━━━━━ DATA IN THIS EXERCISE ━━━━━

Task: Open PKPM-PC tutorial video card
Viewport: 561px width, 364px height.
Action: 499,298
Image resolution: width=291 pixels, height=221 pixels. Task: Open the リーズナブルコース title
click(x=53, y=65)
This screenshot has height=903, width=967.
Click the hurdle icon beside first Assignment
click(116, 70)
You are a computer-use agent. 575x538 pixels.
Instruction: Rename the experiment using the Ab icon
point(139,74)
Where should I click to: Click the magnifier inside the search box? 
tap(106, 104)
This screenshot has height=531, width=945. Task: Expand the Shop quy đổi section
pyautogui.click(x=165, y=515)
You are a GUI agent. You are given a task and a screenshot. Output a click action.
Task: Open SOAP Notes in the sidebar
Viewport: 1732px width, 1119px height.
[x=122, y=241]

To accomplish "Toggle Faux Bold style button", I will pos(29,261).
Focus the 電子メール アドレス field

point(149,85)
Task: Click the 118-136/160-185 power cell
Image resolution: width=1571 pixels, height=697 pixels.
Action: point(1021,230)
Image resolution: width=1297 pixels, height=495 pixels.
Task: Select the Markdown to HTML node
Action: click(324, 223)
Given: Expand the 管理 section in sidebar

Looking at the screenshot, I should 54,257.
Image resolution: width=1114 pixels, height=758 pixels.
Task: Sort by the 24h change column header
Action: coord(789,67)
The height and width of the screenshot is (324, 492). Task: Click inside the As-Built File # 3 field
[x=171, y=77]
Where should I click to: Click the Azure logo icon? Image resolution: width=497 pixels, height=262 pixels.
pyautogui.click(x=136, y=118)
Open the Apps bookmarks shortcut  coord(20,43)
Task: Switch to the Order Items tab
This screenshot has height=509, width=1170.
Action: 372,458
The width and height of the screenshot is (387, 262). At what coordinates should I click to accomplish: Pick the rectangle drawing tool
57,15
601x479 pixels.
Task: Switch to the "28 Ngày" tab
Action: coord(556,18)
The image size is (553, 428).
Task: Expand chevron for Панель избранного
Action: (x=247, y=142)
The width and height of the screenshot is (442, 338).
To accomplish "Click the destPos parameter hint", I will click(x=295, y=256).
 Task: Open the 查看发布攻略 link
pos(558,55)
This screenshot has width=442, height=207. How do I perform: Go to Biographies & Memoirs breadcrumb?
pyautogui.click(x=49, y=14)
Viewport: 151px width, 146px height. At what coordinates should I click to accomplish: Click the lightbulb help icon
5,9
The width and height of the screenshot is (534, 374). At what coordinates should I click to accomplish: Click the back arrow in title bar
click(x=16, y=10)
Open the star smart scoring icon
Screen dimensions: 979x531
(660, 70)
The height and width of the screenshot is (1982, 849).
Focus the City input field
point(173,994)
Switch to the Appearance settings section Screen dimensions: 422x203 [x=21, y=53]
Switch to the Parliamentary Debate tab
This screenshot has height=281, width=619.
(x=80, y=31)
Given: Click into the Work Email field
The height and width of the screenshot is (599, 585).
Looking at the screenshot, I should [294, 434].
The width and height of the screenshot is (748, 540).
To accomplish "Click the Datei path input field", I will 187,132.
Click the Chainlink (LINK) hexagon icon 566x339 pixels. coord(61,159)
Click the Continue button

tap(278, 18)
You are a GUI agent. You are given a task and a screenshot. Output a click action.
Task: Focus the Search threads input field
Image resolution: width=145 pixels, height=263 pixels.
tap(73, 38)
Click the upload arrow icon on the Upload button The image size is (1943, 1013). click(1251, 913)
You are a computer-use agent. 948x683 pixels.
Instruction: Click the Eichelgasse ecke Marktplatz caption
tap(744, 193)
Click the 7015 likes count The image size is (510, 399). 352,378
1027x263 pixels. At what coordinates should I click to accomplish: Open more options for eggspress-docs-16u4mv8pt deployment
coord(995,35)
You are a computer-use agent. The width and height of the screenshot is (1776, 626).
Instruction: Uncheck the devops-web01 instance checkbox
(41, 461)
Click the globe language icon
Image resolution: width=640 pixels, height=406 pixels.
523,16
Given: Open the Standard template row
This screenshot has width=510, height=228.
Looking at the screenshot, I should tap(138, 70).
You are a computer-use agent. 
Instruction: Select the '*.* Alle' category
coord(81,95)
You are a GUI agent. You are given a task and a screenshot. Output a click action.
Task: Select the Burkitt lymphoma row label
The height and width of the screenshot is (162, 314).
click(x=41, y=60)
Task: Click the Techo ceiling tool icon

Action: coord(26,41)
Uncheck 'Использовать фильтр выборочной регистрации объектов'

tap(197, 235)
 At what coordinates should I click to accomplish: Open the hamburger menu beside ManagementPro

━━━━━

● REQUIREMENT
Write out the lines of the listing from the one containing "This screenshot has height=531, width=945." through the one containing "point(173,994)", inclusive, reproducing each line exactly.

● SOLVED EXERCISE
This screenshot has height=531, width=945. Task: Expand the Shop quy đổi section
pyautogui.click(x=165, y=515)
You are a GUI agent. You are given a task and a screenshot. Output a click action.
Task: Open SOAP Notes in the sidebar
Viewport: 1732px width, 1119px height.
[x=122, y=241]

To accomplish "Toggle Faux Bold style button", I will pos(29,261).
Focus the 電子メール アドレス field

point(149,85)
Task: Click the 118-136/160-185 power cell
Image resolution: width=1571 pixels, height=697 pixels.
Action: point(1021,230)
Image resolution: width=1297 pixels, height=495 pixels.
Task: Select the Markdown to HTML node
Action: click(324, 223)
Given: Expand the 管理 section in sidebar

Looking at the screenshot, I should 54,257.
Image resolution: width=1114 pixels, height=758 pixels.
Task: Sort by the 24h change column header
Action: coord(789,67)
The height and width of the screenshot is (324, 492). Task: Click inside the As-Built File # 3 field
[x=171, y=77]
Where should I click to: Click the Azure logo icon? Image resolution: width=497 pixels, height=262 pixels.
pyautogui.click(x=136, y=118)
Open the Apps bookmarks shortcut  coord(20,43)
Task: Switch to the Order Items tab
This screenshot has height=509, width=1170.
Action: 372,458
The width and height of the screenshot is (387, 262). At what coordinates should I click to accomplish: Pick the rectangle drawing tool
57,15
601x479 pixels.
Task: Switch to the "28 Ngày" tab
Action: coord(556,18)
The image size is (553, 428).
Task: Expand chevron for Панель избранного
Action: (x=247, y=142)
The width and height of the screenshot is (442, 338).
To accomplish "Click the destPos parameter hint", I will click(x=295, y=256).
 Task: Open the 查看发布攻略 link
pos(558,55)
This screenshot has width=442, height=207. How do I perform: Go to Biographies & Memoirs breadcrumb?
pyautogui.click(x=49, y=14)
Viewport: 151px width, 146px height. At what coordinates should I click to accomplish: Click the lightbulb help icon
5,9
The width and height of the screenshot is (534, 374). At what coordinates should I click to accomplish: Click the back arrow in title bar
click(x=16, y=10)
Open the star smart scoring icon
Screen dimensions: 979x531
(660, 70)
The height and width of the screenshot is (1982, 849).
Focus the City input field
point(173,994)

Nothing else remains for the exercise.